Automate Amazon Redshift Cluster management operations using Terraform

Huzefa Khan
8 min readMar 31, 2023

--

AWS Redshift cluster management operations

Amazon Redshift is a cloud-based data warehouse that provides fast processing and storage capabilities for large-scale data, up to petabyte-level. This solution offers an excellent balance between performance and price, making it a popular choice among tens of thousands of customers for running essential business operations. Amazon Redshift comes equipped with various features that enable users to build highly scalable, performant, cost-efficient, and easily manageable workloads. For instance, users can adjust their Amazon Redshift cluster’s size up or down based on their workload needs, temporarily suspend billing by pausing clusters when not in use, and allow for relocation. These management tasks can be automated using the Amazon Redshift API, AWS Command Line Interface (CLI), AWS CloudFormation, and Terraform.

Terraform simplifies the process of managing your AWS resources, allowing you to devote more time to running your applications on AWS. With Terraform, you create a template that specifies the AWS resources you require, and the service handles the task of provisioning and configuring those resources for you. This approach streamlines the management of AWS resources, freeing you from having to manage them manually, enabling you to concentrate on your application development and operations on AWS.
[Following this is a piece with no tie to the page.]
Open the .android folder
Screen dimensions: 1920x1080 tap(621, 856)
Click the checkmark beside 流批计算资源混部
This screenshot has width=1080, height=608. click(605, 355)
In this post, we walk through how to use Terraform to automate some of the most common Amazon Redshift cluster management operations:

Create an Amazon Redshift cluster via the following methods:

  • Restore a cluster from a snapshot
  • Create an encrypted Amazon Redshift cluster

Perform cluster management operations:

  • Pause or resume a cluster
  • Perform elastic resize or classic resize
  • Add or remove Identity and Access Management (IAM) roles to cluster permissions
  • Rotate encryption keys
  • Modify snapshot retention period for automated and manual snapshots
  • Enable or disable snapshot copy to another AWS Region
  • Create a parameter group with required workload management (WLM) configuration and associate it to the Amazon Redshift cluster
  • Enable concurrency scaling by modifying WLM configuration
  • Enable or disable audit logging

The main focus of this article is on utilizing Terraform for Redshift operations rather than providing an introduction to Terraform and its advantages in production environments. Any discussion on these topics will be covered in a separate article. All the terraform script is tested.

Create an encrypted Amazon Redshift cluster

You can enable database encryption for your clusters to protect data at rest. To create an Amazon Redshift cluster with encryption, you can utilize the provided sample Terraform template. The template includes only essential properties to simplify the walkthrough process. However, for your actual production workload, it is recommended to follow the best practices outlined in the post “Automate Amazon Redshift cluster creation using Terraform.”

# Create an encrypted Amazon Redshift cluster
resource "aws_redshift_cluster" "main" {
cluster_identifier = "cfn-blog-redshift-cluster"
database_name = "dev"
master_username = "awsuser"
master_password = "Admi1n23$"
node_type = "ra3.4xlarge"
cluster_type = "multi-node"
publicly_accessible = "true"
number_of_nodes = 2
encrypted = true
}

Restore an Amazon Redshift cluster from a snapshot

Amazon Redshift creates automated snapshots of a cluster periodically, which serve as point-in-time backups. Additionally, you have the option to manually take a snapshot at any time. These snapshots contain data from all running databases on the cluster and serve to protect data while also facilitating the creation of new environments for tasks such as application testing and data mining. If you are starting a new development or enhancement project, it may be useful to create a new Amazon Redshift cluster with the same code and data as your production cluster. This allows you to develop and test code before deploying it by restoring the new cluster from the snapshot of the production cluster. To create a new Amazon Redshift cluster by restoring from an existing snapshot here is script

# -- Restore an Amazon Redshift cluster from a snapshot
resource "aws_redshift_cluster" "main2" {
cluster_identifier = "tf-redshift-cluster-restore"
database_name = "dev"
master_username = "awsuser"
master_password = "Admi1n23$"
node_type = "ra3.4xlarge"
cluster_type = "multi-node"
number_of_nodes = 2
snapshot_identifier = "cfn-blog-redshift-cluster-final-snapshot"
encrypted = true
}

Pause or resume cluster

If your Amazon Redshift cluster remains inactive for a certain period of time, you have the option to pause it and stop incurring on-demand billing charges. This is particularly useful for clusters used in development, where you can suspend billing when they are not in use. During the pause period, you are only charged for the storage used by the cluster. This feature offers great flexibility in managing operational costs for your Amazon Redshift clusters, allowing you to resume the cluster whenever you need it.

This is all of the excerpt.